With simple experimentation, you will find what works best for your color personality and your image. I can tell you that using Orange and Violet together are the perfect colors for painting gorgeous sunset images. Fabulous, rich, muted colors that are jewel-like.
Using this method will also insure color harmony. As always, a limited palette is the quickest route to color harmony.
How do I choose a triadic color scheme for my design?
Triadic Color Schemes can be easily shifted by selecting another Tertiary Color and then subsequently locating the other two triadic colors. Below is an example of using Yellow Orange as the dominant color, and Blue Green with Red Violet as the other of the triad. This is also one of my favorite triadic color palettes. A golden yellow takes the lead, with the other colors being the other colors of focus in the image.

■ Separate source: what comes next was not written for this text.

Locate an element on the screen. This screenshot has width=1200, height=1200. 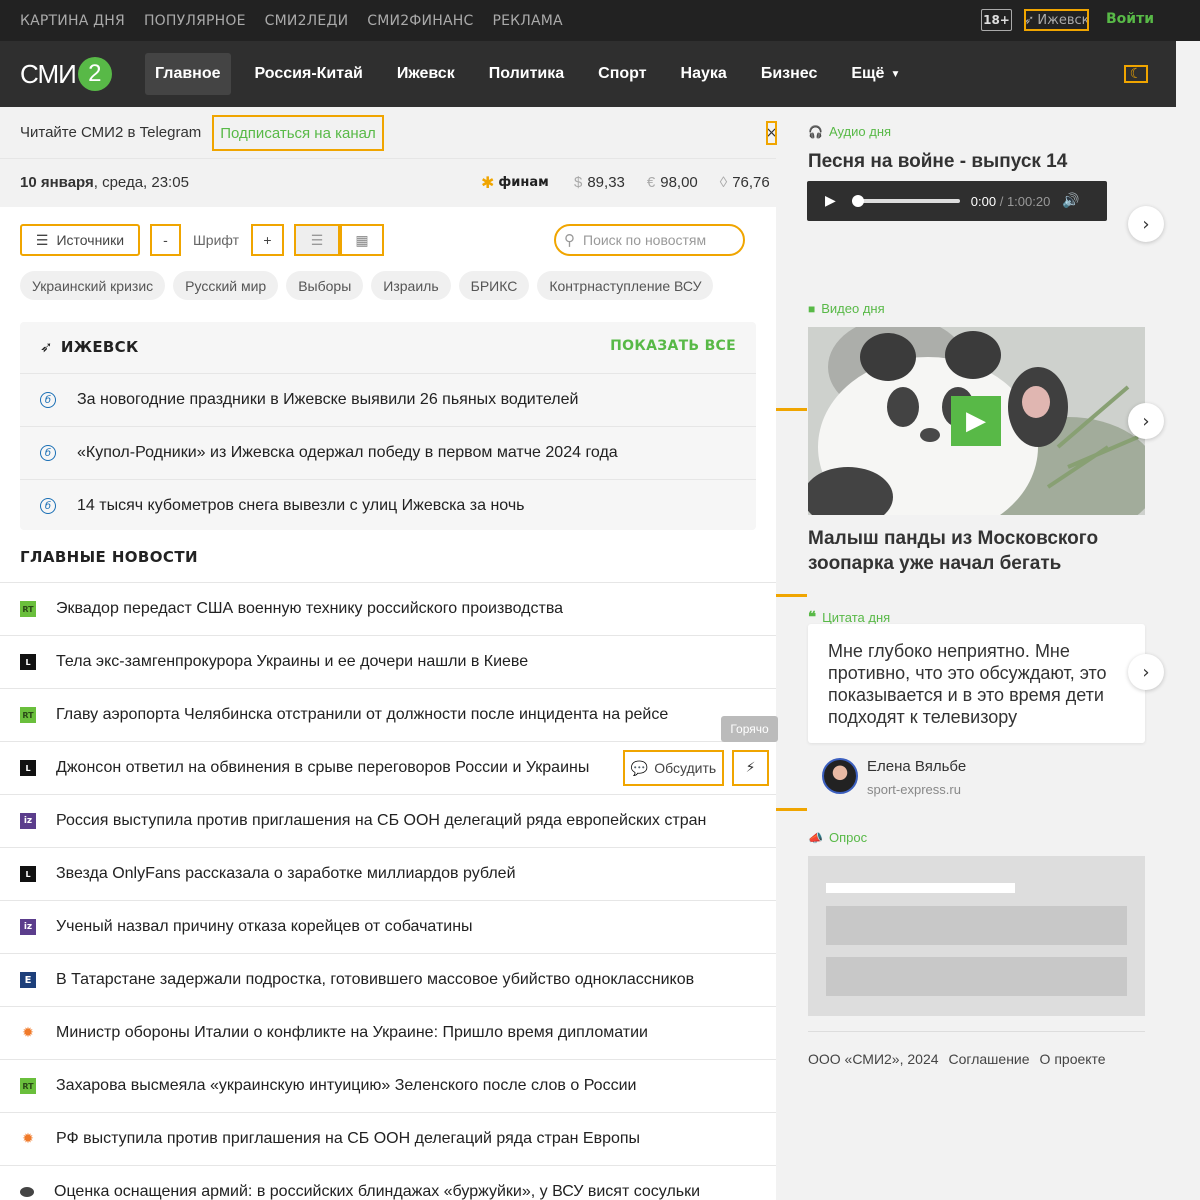
menu-item-science: Наука is located at coordinates (704, 74).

As always, any number of colors may be used, as long as your chosen colors are the predominate ones used. All other colors should be looked at as accents or supporting roles.
Here is an image painted using the triadic colors above.
The golden yellow of the Yellow Orange takes the role as the dominant color, with the Blue Green and Red Violet being less obvious, and fairly desaturated. Yellow green, red violet may seem like straight complements, but they are far more subtle. The third color of the triad, blue green, then becomes the sky color, which is the ultra-fine difference than using an ordinary blue for the sky.
ANY triad could have been used with this painting, because using a color scheme does the hard work for you. Triadic harmony happens automatically because the colors make sense to our human eye and brain.
Use triadic color schemes and the guess work of color is no longer and issue.
The Violet in the image above is extremely subtle and difficult to see on screen. The Violet used was unsaturated and used in the trunks of the trees.
The Red Violet of this image is subtle and whispered in. A good lesson on not having to strong arm the colors and hit the viewer over the head with color.